** Opening EXTRACTED MATERIAL block **

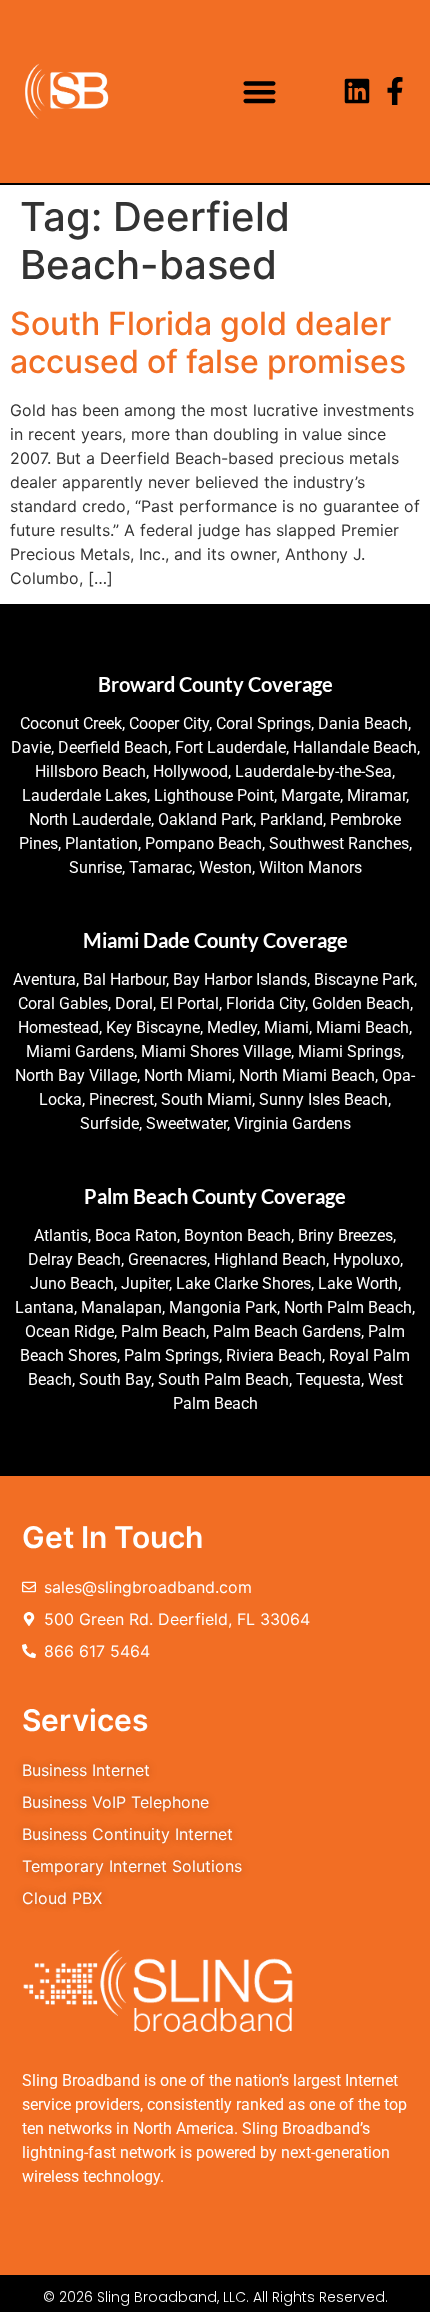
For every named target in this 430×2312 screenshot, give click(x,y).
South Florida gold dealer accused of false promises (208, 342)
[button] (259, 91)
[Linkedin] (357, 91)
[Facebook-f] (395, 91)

** Closing EXTRACTED MATERIAL block **
** Opening EXTRACTED MATERIAL block **

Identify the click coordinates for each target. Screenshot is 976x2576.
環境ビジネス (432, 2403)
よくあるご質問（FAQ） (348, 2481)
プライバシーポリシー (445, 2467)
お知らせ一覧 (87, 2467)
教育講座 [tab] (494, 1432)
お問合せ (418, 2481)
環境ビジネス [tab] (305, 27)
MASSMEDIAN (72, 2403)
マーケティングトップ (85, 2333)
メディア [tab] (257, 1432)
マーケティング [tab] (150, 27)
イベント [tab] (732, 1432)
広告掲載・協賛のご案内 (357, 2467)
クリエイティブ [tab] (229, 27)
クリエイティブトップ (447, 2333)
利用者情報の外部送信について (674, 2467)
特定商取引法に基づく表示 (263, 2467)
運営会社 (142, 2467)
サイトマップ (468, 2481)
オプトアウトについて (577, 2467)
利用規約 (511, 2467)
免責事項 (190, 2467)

** Closing EXTRACTED MATERIAL block **

TASK PROMPT:
Please give again the lines above between the line holding "For every named" and the line holding "[Facebook-f] (395, 91)", inclusive, exactly as they are and with nothing added.

RESPONSE FOR THIS EXERCISE:
For every named target in this 430×2312 screenshot, give click(x,y).
South Florida gold dealer accused of false promises (208, 342)
[button] (259, 91)
[Linkedin] (357, 91)
[Facebook-f] (395, 91)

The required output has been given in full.